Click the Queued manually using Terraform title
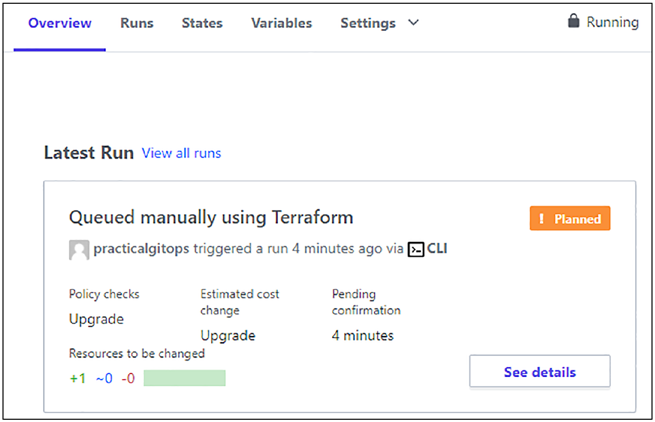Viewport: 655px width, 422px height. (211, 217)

--

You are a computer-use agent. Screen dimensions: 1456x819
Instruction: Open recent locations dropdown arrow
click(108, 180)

> **Problem statement**
Rewrite the rows from the line containing "You are a computer-use" to the line containing "click(108, 180)" as a two-column CSV with the header instruction,action, giving one row per request with its text and its answer, each in a single quoted field and with line breaks replaced by spaces.

> **Exercise answer**
instruction,action
"You are a computer-use agent. Screen dimensions: 1456x819 Instruction: Open recent locations dropdown arrow","click(108, 180)"